**WORK INSTRUCTIONS:** Look through the entries below and extract exactly the lines from the one containing "This screenshot has width=611, height=637." through the one containing "Task: Tap the", ends included.

**DATA IN THIS EXERCISE:**
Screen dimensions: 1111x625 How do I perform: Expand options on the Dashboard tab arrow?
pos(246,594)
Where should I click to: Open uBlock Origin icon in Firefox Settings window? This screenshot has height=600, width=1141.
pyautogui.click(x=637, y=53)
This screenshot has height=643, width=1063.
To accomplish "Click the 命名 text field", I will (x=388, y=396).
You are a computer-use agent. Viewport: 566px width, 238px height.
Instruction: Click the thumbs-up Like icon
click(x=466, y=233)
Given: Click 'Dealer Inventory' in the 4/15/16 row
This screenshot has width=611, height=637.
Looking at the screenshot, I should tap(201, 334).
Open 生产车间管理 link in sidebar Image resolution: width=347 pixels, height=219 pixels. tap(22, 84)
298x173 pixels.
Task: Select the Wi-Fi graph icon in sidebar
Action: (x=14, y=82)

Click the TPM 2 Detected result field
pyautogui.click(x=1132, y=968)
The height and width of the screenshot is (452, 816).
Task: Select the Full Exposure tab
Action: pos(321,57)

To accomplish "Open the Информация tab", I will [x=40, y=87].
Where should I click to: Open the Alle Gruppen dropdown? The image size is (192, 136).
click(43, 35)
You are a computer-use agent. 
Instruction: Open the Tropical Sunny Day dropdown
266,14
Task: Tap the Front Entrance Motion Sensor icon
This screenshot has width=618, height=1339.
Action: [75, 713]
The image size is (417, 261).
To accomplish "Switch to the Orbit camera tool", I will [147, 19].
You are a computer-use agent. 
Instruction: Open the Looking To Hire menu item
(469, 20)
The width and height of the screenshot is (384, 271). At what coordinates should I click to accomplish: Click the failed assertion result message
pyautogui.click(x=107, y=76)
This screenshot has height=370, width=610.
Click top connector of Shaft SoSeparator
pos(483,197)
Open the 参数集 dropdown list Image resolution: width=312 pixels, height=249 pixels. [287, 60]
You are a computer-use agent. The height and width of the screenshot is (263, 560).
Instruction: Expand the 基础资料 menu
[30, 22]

**SOLUTION TO THIS PROBLEM:**
This screenshot has width=611, height=637.
Looking at the screenshot, I should tap(201, 334).
Open 生产车间管理 link in sidebar Image resolution: width=347 pixels, height=219 pixels. tap(22, 84)
298x173 pixels.
Task: Select the Wi-Fi graph icon in sidebar
Action: (x=14, y=82)

Click the TPM 2 Detected result field
pyautogui.click(x=1132, y=968)
The height and width of the screenshot is (452, 816).
Task: Select the Full Exposure tab
Action: pos(321,57)

To accomplish "Open the Информация tab", I will [x=40, y=87].
Where should I click to: Open the Alle Gruppen dropdown? The image size is (192, 136).
click(43, 35)
You are a computer-use agent. 
Instruction: Open the Tropical Sunny Day dropdown
266,14
Task: Tap the Front Entrance Motion Sensor icon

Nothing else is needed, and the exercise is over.